“Ilmu pengetahuan sudah jelas: El Niño akan tiba di depan pintu kita dalam beberapa bulan mendatang dengan kepastian 90%. Dunia harus memperlakukannya sebagai peringatan iklim mendesak,” kata Sekretaris Jenderal PBB António Guterres.
Guterres mengatakan kondisi El Niño akan memperparah pemanasan global.
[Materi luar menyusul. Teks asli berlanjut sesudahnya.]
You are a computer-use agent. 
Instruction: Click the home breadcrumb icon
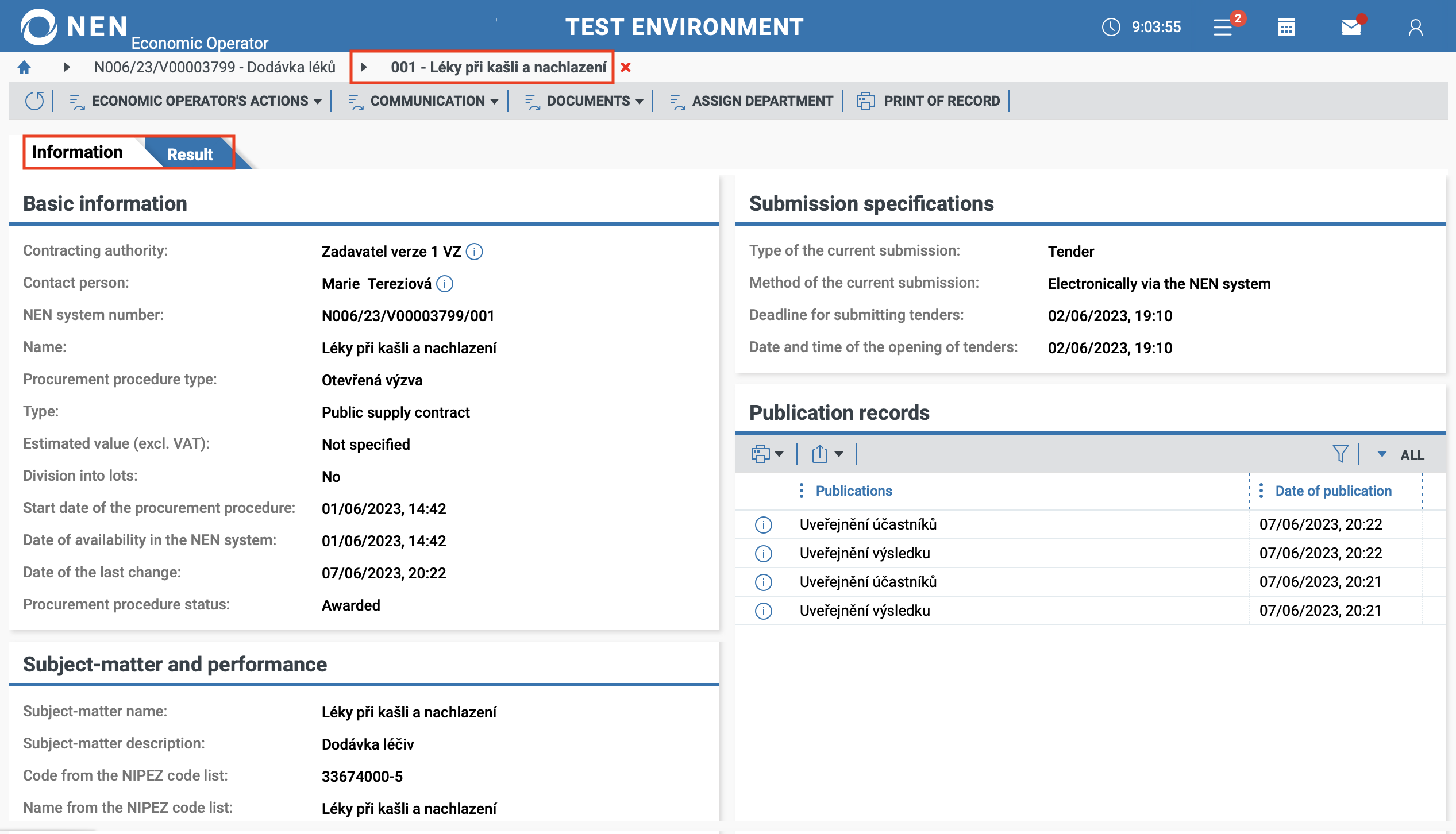[x=24, y=67]
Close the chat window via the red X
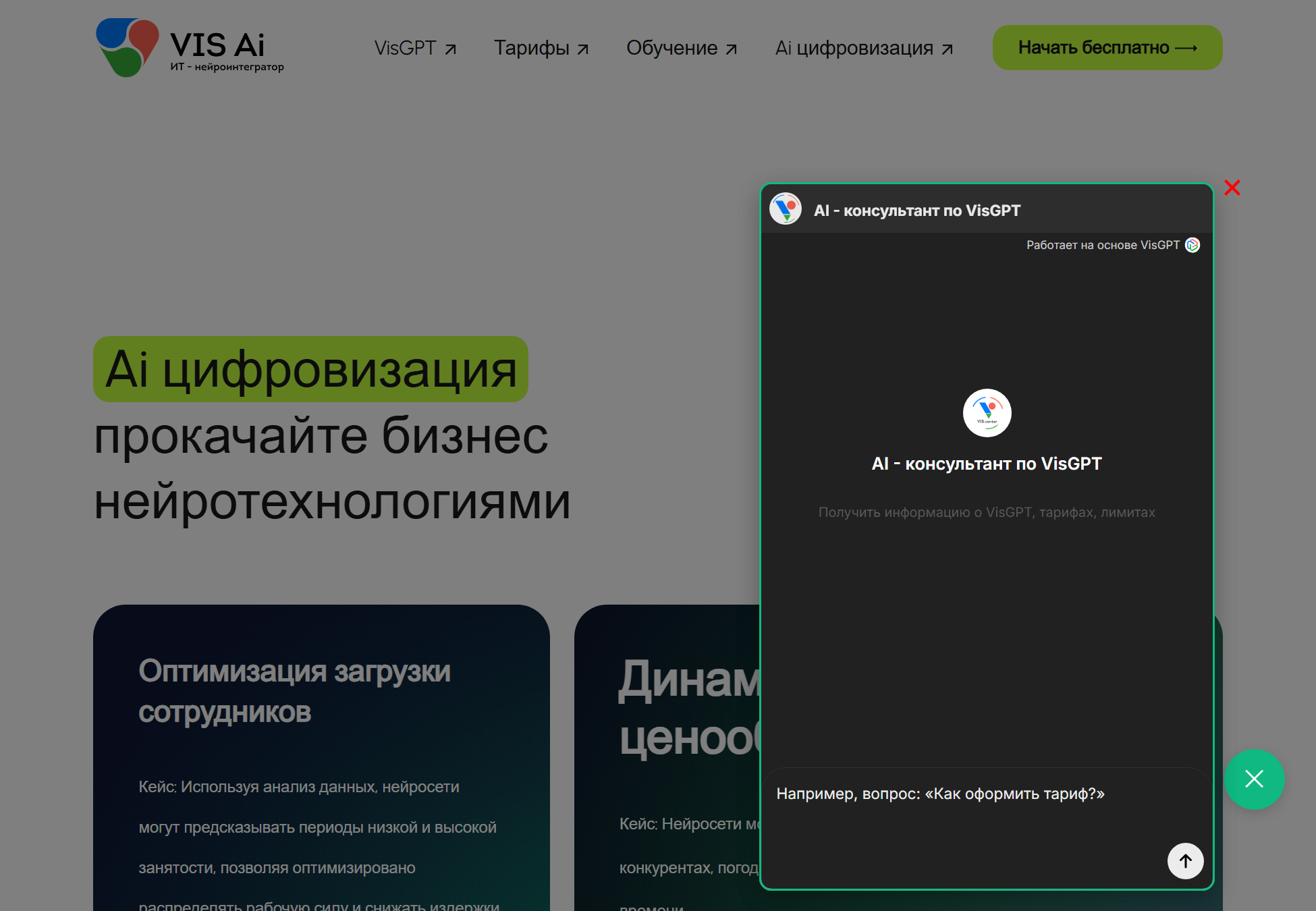Viewport: 1316px width, 911px height. click(1232, 188)
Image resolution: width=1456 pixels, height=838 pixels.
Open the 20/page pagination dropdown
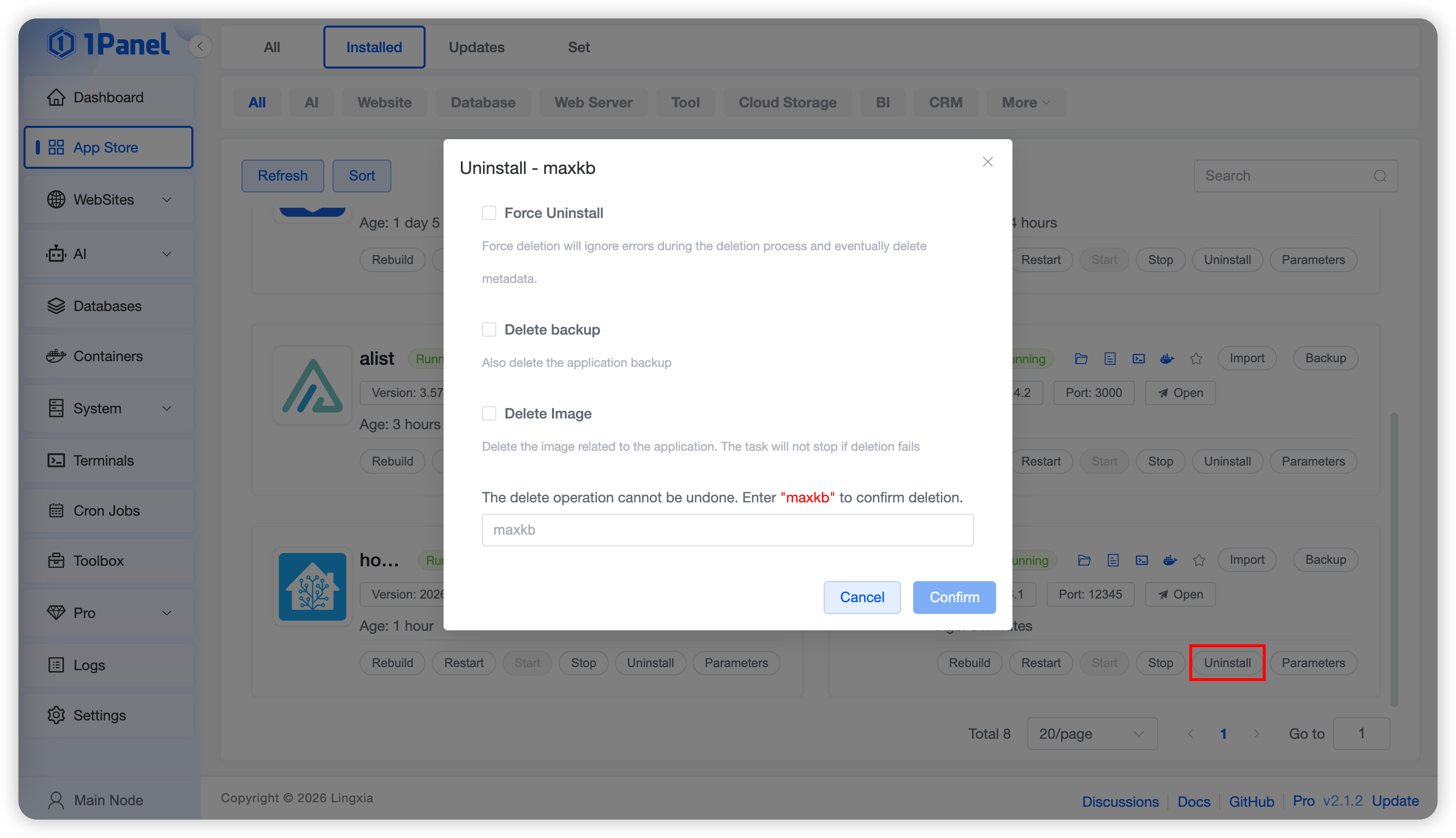pos(1092,733)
Dampaknya akan terasa lebih keras, menjangkau lebih jauh, dan melintasi perbatasan dengan kecepatan yang menghancurkan.
Sekretaris Jenderal WMO Celeste Saulo mengatakan kita perlu bersiap untuk potensi peristiwa El Niño yang kuat – yang akan memperburuk kekeringan dan curah hujan lebat, serta meningkatkan risiko gelombang panas baik di darat maupun di laut.
El Niño terbaru, pada tahun 2023-2024, adalah salah satu dari lima El Niño terkuat yang pernah tercatat dan berperan dalam rekor suhu global yang kita lihat pada tahun 2024.
Menurut Celeste Saulo komunitas WMO akan memantau kondisi dengan cermat dalam beberapa bulan mendatang untuk memberikan informasi bagi pengambilan keputusan oleh pemerintah, lembaga kemanusiaan, dan sektor-sektor yang peka terhadap iklim.
Kolaborasi
Pembaruan El Niño/La Niña WMO ini disiapkan melalui upaya kolaboratif antara WMO dan International Research Institute for Climate and Society (IRI), AS, dan didasarkan pada kontribusi dari para ahli di seluruh dunia.